TASK BRIEF » Retype the whole listing below precisely.

LISTED RECORDS section start

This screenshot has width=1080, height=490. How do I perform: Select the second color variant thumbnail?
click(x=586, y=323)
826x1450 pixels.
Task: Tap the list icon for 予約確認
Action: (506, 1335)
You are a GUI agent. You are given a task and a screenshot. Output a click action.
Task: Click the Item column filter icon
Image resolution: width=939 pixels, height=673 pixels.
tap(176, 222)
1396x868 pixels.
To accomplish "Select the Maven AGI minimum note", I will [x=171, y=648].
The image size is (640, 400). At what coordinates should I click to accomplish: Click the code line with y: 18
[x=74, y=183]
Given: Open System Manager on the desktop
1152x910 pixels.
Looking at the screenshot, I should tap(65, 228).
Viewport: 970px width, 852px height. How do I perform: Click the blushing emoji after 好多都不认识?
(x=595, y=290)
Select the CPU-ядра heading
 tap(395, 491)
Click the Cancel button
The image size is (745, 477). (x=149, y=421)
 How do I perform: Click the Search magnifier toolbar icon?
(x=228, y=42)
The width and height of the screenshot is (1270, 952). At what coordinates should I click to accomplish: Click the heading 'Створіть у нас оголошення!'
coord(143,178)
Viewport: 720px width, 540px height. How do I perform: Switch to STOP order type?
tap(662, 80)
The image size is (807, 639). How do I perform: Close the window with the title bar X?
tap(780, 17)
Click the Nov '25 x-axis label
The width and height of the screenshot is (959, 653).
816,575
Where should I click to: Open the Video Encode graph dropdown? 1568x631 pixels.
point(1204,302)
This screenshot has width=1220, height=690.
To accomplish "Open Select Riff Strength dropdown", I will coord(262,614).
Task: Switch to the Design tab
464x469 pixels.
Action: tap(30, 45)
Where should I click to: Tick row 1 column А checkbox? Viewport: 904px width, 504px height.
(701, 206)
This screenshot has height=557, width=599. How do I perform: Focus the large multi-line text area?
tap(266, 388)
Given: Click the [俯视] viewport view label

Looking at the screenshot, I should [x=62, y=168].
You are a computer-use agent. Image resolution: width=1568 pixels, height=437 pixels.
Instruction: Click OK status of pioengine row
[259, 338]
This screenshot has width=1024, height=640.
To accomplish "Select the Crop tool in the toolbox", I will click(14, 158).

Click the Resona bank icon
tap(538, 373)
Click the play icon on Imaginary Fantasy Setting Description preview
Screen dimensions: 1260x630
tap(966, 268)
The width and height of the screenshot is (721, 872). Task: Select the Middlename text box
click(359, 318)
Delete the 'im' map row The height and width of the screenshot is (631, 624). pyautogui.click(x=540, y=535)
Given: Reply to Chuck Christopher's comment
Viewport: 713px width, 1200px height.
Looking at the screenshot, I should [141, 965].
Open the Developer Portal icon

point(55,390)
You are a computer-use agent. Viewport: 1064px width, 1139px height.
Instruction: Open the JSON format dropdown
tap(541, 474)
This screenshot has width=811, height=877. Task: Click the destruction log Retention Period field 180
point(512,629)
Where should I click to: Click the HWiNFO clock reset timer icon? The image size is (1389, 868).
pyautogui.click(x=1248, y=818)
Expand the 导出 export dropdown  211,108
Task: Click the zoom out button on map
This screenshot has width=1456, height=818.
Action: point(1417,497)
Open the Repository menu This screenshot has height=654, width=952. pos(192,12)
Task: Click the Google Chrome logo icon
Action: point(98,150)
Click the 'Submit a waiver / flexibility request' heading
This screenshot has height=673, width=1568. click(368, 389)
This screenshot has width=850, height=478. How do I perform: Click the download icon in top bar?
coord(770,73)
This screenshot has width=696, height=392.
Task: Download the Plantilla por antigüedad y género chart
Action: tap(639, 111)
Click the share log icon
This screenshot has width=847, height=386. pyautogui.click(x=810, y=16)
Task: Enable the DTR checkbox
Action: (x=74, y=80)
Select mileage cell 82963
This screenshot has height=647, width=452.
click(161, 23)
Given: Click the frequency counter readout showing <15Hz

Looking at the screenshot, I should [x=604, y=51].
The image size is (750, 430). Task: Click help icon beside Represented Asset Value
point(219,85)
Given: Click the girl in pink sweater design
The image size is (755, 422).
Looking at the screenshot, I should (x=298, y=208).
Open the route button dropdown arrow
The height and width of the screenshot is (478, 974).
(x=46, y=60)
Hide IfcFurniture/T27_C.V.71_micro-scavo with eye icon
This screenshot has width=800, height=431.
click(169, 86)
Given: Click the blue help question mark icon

LISTED RECORDS section end

ANSWER FOR THIS EXERCISE »
This screenshot has width=1080, height=490. How do I perform: Select the second color variant thumbnail?
click(x=586, y=323)
826x1450 pixels.
Task: Tap the list icon for 予約確認
Action: (506, 1335)
You are a GUI agent. You are given a task and a screenshot. Output a click action.
Task: Click the Item column filter icon
Image resolution: width=939 pixels, height=673 pixels.
tap(176, 222)
1396x868 pixels.
To accomplish "Select the Maven AGI minimum note", I will [x=171, y=648].
The image size is (640, 400). At what coordinates should I click to accomplish: Click the code line with y: 18
[x=74, y=183]
Given: Open System Manager on the desktop
1152x910 pixels.
Looking at the screenshot, I should tap(65, 228).
Viewport: 970px width, 852px height. How do I perform: Click the blushing emoji after 好多都不认识?
(x=595, y=290)
Select the CPU-ядра heading
 tap(395, 491)
Click the Cancel button
The image size is (745, 477). (x=149, y=421)
 How do I perform: Click the Search magnifier toolbar icon?
(x=228, y=42)
The width and height of the screenshot is (1270, 952). At what coordinates should I click to accomplish: Click the heading 'Створіть у нас оголошення!'
coord(143,178)
Viewport: 720px width, 540px height. How do I perform: Switch to STOP order type?
tap(662, 80)
The image size is (807, 639). How do I perform: Close the window with the title bar X?
tap(780, 17)
Click the Nov '25 x-axis label
The width and height of the screenshot is (959, 653).
816,575
Where should I click to: Open the Video Encode graph dropdown? 1568x631 pixels.
point(1204,302)
This screenshot has width=1220, height=690.
To accomplish "Open Select Riff Strength dropdown", I will coord(262,614).
Task: Switch to the Design tab
464x469 pixels.
Action: tap(30, 45)
Where should I click to: Tick row 1 column А checkbox? Viewport: 904px width, 504px height.
(701, 206)
This screenshot has height=557, width=599. How do I perform: Focus the large multi-line text area?
tap(266, 388)
Given: Click the [俯视] viewport view label

Looking at the screenshot, I should [x=62, y=168].
You are a computer-use agent. Image resolution: width=1568 pixels, height=437 pixels.
Instruction: Click OK status of pioengine row
[259, 338]
This screenshot has width=1024, height=640.
To accomplish "Select the Crop tool in the toolbox", I will click(14, 158).

Click the Resona bank icon
tap(538, 373)
Click the play icon on Imaginary Fantasy Setting Description preview
Screen dimensions: 1260x630
tap(966, 268)
The width and height of the screenshot is (721, 872). Task: Select the Middlename text box
click(359, 318)
Delete the 'im' map row The height and width of the screenshot is (631, 624). pyautogui.click(x=540, y=535)
Given: Reply to Chuck Christopher's comment
Viewport: 713px width, 1200px height.
Looking at the screenshot, I should [141, 965].
Open the Developer Portal icon

point(55,390)
You are a computer-use agent. Viewport: 1064px width, 1139px height.
Instruction: Open the JSON format dropdown
tap(541, 474)
This screenshot has width=811, height=877. Task: Click the destruction log Retention Period field 180
point(512,629)
Where should I click to: Click the HWiNFO clock reset timer icon? The image size is (1389, 868).
pyautogui.click(x=1248, y=818)
Expand the 导出 export dropdown  211,108
Task: Click the zoom out button on map
This screenshot has width=1456, height=818.
Action: point(1417,497)
Open the Repository menu This screenshot has height=654, width=952. pos(192,12)
Task: Click the Google Chrome logo icon
Action: point(98,150)
Click the 'Submit a waiver / flexibility request' heading
This screenshot has height=673, width=1568. click(368, 389)
This screenshot has width=850, height=478. How do I perform: Click the download icon in top bar?
coord(770,73)
This screenshot has width=696, height=392.
Task: Download the Plantilla por antigüedad y género chart
Action: tap(639, 111)
Click the share log icon
This screenshot has width=847, height=386. pyautogui.click(x=810, y=16)
Task: Enable the DTR checkbox
Action: (x=74, y=80)
Select mileage cell 82963
This screenshot has height=647, width=452.
click(161, 23)
Given: Click the frequency counter readout showing <15Hz

Looking at the screenshot, I should [x=604, y=51].
The image size is (750, 430). Task: Click help icon beside Represented Asset Value
point(219,85)
Given: Click the girl in pink sweater design
The image size is (755, 422).
Looking at the screenshot, I should (x=298, y=208).
Open the route button dropdown arrow
The height and width of the screenshot is (478, 974).
(x=46, y=60)
Hide IfcFurniture/T27_C.V.71_micro-scavo with eye icon
This screenshot has width=800, height=431.
click(169, 86)
Given: Click the blue help question mark icon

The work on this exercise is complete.